» **EXERCISE PROMPT**
Copy out the material below, putting "Find an element" in place of every "Locate an element" and leaving everything else unchanged.
----------
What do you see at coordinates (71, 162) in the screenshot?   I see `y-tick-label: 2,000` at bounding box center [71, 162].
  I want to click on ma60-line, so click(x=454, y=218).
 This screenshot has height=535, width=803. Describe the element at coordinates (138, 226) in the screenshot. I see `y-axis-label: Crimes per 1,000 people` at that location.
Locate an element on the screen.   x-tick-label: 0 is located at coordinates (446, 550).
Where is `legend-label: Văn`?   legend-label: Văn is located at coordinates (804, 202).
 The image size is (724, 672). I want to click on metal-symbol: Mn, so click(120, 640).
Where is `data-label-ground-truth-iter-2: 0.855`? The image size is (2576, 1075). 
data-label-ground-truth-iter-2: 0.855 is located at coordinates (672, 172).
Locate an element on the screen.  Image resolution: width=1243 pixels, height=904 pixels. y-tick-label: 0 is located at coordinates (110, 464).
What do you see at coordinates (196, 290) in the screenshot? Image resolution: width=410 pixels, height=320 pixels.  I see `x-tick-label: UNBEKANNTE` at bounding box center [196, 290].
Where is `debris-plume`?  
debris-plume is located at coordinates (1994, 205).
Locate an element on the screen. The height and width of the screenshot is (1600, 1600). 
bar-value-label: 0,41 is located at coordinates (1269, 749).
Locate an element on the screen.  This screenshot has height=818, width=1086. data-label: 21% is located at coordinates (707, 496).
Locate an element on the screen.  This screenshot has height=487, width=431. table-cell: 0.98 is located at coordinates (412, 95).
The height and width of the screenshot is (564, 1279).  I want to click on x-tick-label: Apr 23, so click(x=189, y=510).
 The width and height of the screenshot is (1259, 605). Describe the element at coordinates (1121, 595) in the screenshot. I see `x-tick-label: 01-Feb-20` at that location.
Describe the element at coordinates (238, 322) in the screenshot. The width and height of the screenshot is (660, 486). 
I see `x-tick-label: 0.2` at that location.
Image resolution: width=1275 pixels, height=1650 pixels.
----------
» **SOLVED EXERCISE**
What do you see at coordinates (71, 162) in the screenshot?   I see `y-tick-label: 2,000` at bounding box center [71, 162].
  I want to click on ma60-line, so click(x=454, y=218).
 This screenshot has height=535, width=803. Describe the element at coordinates (138, 226) in the screenshot. I see `y-axis-label: Crimes per 1,000 people` at that location.
Find an element on the screen.   x-tick-label: 0 is located at coordinates (446, 550).
Where is `legend-label: Văn`?   legend-label: Văn is located at coordinates (804, 202).
 The image size is (724, 672). I want to click on metal-symbol: Mn, so click(120, 640).
Where is `data-label-ground-truth-iter-2: 0.855`? The image size is (2576, 1075). 
data-label-ground-truth-iter-2: 0.855 is located at coordinates (672, 172).
Find an element on the screen.  Image resolution: width=1243 pixels, height=904 pixels. y-tick-label: 0 is located at coordinates (110, 464).
What do you see at coordinates (196, 290) in the screenshot? Image resolution: width=410 pixels, height=320 pixels.  I see `x-tick-label: UNBEKANNTE` at bounding box center [196, 290].
Where is `debris-plume`?  
debris-plume is located at coordinates (1994, 205).
Find an element on the screen. The height and width of the screenshot is (1600, 1600). 
bar-value-label: 0,41 is located at coordinates (1269, 749).
Find an element on the screen.  This screenshot has height=818, width=1086. data-label: 21% is located at coordinates (707, 496).
Find an element on the screen.  This screenshot has height=487, width=431. table-cell: 0.98 is located at coordinates (412, 95).
The height and width of the screenshot is (564, 1279).  I want to click on x-tick-label: Apr 23, so click(x=189, y=510).
 The width and height of the screenshot is (1259, 605). Describe the element at coordinates (1121, 595) in the screenshot. I see `x-tick-label: 01-Feb-20` at that location.
Describe the element at coordinates (238, 322) in the screenshot. The width and height of the screenshot is (660, 486). 
I see `x-tick-label: 0.2` at that location.
Image resolution: width=1275 pixels, height=1650 pixels.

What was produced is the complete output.